昨今の“お宝ブーム”にみられるように、ガラクタにしかみえない中古のブリキ玩具に対して何十万円という高値が付くことも珍しくない。アンティーク玩具の相場に精通している人ならば、余裕資金を定期預金にするよりも、玩具のコレクションに回した方が投資効率が良いという考え方もできる。しかも趣味として楽しめるアイテムが資産となるのだから、まさに「趣味と実益を兼ねた遊び方」ということになる。
資産家や富裕層の中では、骨董品や絵画のコレクションに凝るという人も少なくないが、もともと金銭感覚にはシビアで蓄財ノウハウには長けた彼らには、趣味のコレクションへ投資することにもそれなりの思惑がある。家電製品や自動車など、普通の消費財(量産品)は買った瞬間からその価値が下がるもので、購入して即座に売っても7割程度にしかならない。ましてや所有している期間が長くなればなるほど、その価値はゼロに近づいていく。そのため、一般家庭が所有するすべての家財道具(自動車、家電製品、家具など)の資産価値というのは、合計で 150万円程度にしかならない。新型のクルマや大型の薄型テレビにいくら金をつぎ込んだところで資産にはならないのだ。
しかし趣味の品物には、古くなっても価値が落ちないばかりか、逆に高く売れるものもある。

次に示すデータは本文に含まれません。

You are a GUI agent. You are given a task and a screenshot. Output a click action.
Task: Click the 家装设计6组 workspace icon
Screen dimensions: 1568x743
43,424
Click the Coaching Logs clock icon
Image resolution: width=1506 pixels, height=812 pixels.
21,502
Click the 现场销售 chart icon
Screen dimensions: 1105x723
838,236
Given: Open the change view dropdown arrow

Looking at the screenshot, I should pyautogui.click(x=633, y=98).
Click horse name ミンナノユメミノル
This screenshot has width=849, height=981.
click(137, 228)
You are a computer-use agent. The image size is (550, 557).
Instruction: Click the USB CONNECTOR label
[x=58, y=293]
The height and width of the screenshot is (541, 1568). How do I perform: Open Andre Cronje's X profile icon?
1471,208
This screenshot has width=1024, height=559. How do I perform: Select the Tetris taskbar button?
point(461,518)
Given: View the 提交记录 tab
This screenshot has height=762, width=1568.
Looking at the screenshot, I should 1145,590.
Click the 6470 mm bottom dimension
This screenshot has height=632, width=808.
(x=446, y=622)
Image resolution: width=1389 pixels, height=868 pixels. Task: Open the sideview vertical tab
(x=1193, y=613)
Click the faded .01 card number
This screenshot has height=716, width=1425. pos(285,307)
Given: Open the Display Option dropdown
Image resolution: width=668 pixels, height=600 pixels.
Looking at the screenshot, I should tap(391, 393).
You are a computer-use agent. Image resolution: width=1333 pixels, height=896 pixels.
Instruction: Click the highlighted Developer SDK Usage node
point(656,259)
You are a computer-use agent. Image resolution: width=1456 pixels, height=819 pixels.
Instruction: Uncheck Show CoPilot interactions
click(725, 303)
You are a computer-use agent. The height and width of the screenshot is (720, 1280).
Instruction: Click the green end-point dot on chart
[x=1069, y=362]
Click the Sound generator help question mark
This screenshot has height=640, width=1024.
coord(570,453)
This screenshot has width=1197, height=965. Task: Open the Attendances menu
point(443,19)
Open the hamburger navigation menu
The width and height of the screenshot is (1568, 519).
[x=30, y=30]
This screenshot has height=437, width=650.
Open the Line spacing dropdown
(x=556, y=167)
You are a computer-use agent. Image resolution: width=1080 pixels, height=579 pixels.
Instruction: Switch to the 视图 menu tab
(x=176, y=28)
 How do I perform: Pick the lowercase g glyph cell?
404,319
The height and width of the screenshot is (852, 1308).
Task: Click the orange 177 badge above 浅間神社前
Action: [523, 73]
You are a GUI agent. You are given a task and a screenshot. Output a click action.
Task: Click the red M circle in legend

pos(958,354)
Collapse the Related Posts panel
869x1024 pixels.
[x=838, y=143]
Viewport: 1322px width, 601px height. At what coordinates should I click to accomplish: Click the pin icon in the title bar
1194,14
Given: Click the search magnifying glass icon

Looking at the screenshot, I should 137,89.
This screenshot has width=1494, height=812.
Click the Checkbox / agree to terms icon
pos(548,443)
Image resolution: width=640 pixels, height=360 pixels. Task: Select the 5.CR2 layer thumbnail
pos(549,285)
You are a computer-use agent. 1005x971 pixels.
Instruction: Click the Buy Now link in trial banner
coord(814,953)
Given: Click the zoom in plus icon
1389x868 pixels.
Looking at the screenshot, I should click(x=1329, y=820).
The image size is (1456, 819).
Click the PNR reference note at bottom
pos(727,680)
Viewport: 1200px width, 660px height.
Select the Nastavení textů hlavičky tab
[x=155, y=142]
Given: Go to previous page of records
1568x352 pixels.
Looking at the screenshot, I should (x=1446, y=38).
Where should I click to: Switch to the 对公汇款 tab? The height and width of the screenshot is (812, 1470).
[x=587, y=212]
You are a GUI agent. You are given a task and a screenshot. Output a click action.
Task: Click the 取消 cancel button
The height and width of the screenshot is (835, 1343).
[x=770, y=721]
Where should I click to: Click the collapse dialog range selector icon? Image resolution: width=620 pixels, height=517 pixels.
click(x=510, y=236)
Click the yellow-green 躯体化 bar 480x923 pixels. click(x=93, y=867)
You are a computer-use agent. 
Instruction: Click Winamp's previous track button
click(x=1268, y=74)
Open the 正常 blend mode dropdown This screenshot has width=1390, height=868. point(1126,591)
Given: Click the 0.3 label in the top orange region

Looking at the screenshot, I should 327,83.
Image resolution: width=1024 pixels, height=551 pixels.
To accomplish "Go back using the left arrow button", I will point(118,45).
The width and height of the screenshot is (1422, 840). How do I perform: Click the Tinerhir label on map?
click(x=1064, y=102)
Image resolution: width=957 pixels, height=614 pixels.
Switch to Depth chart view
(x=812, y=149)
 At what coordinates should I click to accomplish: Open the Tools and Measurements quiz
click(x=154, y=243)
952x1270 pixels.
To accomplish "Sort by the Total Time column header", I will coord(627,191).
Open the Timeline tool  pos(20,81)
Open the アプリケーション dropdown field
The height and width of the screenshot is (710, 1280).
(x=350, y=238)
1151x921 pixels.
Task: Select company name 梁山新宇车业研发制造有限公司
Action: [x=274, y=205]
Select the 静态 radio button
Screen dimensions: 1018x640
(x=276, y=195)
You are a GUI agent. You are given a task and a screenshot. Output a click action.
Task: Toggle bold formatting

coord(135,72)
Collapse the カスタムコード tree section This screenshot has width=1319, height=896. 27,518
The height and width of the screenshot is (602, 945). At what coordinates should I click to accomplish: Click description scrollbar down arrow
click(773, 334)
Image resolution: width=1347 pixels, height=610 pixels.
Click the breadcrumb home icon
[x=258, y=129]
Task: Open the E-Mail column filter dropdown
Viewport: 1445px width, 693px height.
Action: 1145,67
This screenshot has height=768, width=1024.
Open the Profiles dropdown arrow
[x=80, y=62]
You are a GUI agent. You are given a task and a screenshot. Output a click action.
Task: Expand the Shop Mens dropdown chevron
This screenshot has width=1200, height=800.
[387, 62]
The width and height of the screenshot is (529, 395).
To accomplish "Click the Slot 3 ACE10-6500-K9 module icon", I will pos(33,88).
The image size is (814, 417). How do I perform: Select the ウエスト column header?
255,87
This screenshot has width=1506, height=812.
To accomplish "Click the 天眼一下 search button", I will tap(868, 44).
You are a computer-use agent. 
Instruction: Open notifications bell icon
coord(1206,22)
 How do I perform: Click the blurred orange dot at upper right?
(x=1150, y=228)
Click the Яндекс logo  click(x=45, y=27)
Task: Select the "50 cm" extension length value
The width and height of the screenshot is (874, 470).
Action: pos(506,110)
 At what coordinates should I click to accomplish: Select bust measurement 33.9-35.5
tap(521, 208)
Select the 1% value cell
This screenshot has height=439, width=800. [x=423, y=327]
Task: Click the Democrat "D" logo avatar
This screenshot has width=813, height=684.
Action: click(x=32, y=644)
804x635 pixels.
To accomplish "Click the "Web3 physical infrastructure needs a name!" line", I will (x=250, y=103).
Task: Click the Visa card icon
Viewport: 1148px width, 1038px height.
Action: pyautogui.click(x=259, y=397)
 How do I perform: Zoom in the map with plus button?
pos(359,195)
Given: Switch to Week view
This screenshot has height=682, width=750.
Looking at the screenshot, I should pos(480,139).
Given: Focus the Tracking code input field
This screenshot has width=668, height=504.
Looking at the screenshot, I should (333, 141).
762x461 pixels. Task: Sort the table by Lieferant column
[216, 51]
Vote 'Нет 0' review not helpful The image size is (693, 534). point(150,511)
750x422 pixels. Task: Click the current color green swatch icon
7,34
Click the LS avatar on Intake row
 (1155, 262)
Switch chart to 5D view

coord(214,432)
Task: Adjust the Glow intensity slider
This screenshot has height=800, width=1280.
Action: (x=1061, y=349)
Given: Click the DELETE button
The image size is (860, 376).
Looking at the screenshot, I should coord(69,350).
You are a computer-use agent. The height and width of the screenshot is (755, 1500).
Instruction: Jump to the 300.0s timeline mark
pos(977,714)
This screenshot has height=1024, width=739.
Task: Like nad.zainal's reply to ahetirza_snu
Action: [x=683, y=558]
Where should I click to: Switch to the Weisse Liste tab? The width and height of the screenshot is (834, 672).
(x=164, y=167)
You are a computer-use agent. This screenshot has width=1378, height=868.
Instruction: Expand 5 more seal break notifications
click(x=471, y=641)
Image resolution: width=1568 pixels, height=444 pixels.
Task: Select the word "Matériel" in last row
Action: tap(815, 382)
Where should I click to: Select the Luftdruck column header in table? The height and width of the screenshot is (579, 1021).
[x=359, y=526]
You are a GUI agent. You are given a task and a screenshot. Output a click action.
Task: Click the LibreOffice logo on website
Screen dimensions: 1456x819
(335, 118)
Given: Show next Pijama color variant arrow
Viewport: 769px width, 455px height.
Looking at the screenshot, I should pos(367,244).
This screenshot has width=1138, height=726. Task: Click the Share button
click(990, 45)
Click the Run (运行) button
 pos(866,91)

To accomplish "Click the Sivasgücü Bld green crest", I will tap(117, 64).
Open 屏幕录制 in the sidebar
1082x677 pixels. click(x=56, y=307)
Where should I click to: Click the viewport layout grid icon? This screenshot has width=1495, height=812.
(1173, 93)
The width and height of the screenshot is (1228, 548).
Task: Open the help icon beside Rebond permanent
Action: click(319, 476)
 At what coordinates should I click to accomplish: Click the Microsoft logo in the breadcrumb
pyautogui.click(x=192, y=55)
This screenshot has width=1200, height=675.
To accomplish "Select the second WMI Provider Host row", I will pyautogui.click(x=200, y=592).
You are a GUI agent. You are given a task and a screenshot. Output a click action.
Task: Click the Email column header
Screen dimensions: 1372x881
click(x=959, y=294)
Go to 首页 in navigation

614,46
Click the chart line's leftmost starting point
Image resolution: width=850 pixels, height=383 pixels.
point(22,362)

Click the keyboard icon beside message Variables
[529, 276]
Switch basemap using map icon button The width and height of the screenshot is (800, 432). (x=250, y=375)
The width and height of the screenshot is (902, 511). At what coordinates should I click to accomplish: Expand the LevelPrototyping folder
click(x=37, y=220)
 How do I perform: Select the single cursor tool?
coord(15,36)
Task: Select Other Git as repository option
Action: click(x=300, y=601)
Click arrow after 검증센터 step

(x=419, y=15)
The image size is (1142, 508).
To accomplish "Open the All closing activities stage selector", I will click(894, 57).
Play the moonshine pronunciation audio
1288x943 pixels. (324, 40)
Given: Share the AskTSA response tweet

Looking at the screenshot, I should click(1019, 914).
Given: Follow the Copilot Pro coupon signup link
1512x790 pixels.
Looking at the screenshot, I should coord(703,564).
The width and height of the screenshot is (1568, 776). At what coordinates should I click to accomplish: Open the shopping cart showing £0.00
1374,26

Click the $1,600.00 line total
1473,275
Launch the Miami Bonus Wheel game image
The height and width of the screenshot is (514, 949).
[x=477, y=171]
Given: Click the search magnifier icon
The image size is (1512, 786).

たとえば、フェンダーやギブソンなど有名ブランドの中古エレキギターをネットオークションで10万円で購入し、一年間自分が弾いて再度オークションに出品しても購入時と同額の10万円で売却することができる。それがもっと古い年式(1960年代)になると百万円以上、中には1千万円以上で取引されている機種もある。そうなると、これはもう“趣味の道具”という域を超えた“資産”と呼ぶにふさわしい。
もちろんすべての趣味人が自分のコレクションで資産形成をできているわけではないが、業者が巧みに仕掛けているお宝ブームに踊らされることなく、コレクター市場の相場を自分で先読みすることができれば、趣味を楽しみながらの資産形成も夢物語ではない。そして最近では、企業の事業としてもコレクション投資が注目されている。その動向と背景について迫ってみたい。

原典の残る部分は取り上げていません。